If you are interested in concrete numbers you can take a look at any of our recent tutorials [4], where we always include some recent barrier measurements with current compilers.
[1] G. Hager and G. Wellein: Introduction to High Performance Computing for Scientists and Engineers. CRC Press, 2010.
[2] The EPCC OpenMP Microbenchmarks.
[3] G. Hager, J. Treibig, J. Habich, and G. Wellein: Exploring performance and power properties of modern multicore chips via simple machine models. Computation and Concurrency: Practice and Experience, DOI: 10.1002/cpe.3180 (2013), Preprint: arXiv:1208.2908
[4] My Tutorials blog page
Lots of stuff happens in the thread pool creation that only happens once. Why not run the benchmark with a loop around the parallel region that skips the first time in the timer so that the one-time startup cost isn’t included? Furthermore, why not split the cost of reconciling the thread team from the actual barrier as follows? There are a bunch of checks that occur in the parallel region startup that should be amortized away in a sensible code.

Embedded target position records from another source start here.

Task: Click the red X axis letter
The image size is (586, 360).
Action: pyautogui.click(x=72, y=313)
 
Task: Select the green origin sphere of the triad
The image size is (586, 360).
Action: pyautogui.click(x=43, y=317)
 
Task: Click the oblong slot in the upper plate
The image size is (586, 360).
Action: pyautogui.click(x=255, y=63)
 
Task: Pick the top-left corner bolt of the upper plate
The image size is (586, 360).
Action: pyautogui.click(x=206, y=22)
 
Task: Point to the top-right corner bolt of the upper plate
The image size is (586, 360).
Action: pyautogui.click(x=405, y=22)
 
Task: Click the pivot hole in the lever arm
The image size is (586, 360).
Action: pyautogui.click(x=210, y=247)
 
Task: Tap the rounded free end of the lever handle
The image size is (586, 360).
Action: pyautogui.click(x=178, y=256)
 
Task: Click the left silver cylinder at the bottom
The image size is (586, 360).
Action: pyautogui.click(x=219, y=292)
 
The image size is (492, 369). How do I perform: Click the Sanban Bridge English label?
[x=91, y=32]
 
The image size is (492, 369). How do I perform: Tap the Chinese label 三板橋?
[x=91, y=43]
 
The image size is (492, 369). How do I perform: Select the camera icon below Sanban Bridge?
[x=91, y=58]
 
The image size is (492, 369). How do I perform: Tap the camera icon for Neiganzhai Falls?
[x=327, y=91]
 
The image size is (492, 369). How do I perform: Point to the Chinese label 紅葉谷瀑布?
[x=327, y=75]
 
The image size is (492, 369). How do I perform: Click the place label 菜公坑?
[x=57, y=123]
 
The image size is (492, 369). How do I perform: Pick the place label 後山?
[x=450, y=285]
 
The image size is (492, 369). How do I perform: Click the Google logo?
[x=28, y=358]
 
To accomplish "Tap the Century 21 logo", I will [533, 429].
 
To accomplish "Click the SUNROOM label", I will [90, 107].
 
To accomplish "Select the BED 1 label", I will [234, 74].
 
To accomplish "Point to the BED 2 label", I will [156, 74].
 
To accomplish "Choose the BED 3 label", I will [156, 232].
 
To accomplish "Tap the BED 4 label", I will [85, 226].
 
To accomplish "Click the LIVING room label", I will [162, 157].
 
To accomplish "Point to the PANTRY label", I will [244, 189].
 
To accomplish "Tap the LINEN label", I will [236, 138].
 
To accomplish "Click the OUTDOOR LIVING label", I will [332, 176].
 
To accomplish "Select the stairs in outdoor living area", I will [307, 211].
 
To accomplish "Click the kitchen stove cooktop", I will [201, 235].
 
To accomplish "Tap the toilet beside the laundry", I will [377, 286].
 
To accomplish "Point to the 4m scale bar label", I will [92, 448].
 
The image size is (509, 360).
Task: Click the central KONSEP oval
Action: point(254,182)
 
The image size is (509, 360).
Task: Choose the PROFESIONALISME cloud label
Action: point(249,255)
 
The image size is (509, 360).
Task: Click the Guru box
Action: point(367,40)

double precision, dimension(N) :: a,b,c,d
! initialization etc. omitted
!$omp parallel private(R,i)
s = walltime()
!$omp barrier
do R=1,NITER
!$omp do
do i=1,N
a(i) = b(i) + c(i) * d(i)
enddo
!$omp barrier
enddo
!$omp end parallel
e=walltime()
!$omp end parallel
MFlops = R*N/(e-s)/1.e6
The major part of the OpenMP overhead in a workshared loop is the implicit barrier at the end. It is true that there is some initial overhead for setting up the thread team; the real benchmark repeats the whole thing many times (using an outer loop not shown above) to determine NITER, so that this particular overhead is not measured. It is clear that in a real application code one may or may not do things to avoid different kinds of overhead, which may be applicable to the benchmark, too. E.g., one may add a “nowait” clause to the loop, preventing the barrier. This would reduce the overhead very much, but it would defeat the purpose of the benchmark: to show the impact of the implicit barrier. On the other hand, one could pull the parallel directive inside and use “parallel do” on the loop. This would strongly increase the overhead.
I could just as well post the raw numbers from the EPCC benchmarks, but I think it is more impressive to see how much the barrier overhead hurts performance for a simple loop. Looking at performance vs. loop length also provides some insight into where the bottlenecks are: OpenMP overhead for small N, memory bandwidth for large N, and almost perfect scaling in between (hopefully).
Btw, your code above has two barriers (one implicit at the end of the do loop, and on explicit). Did it get mixed up?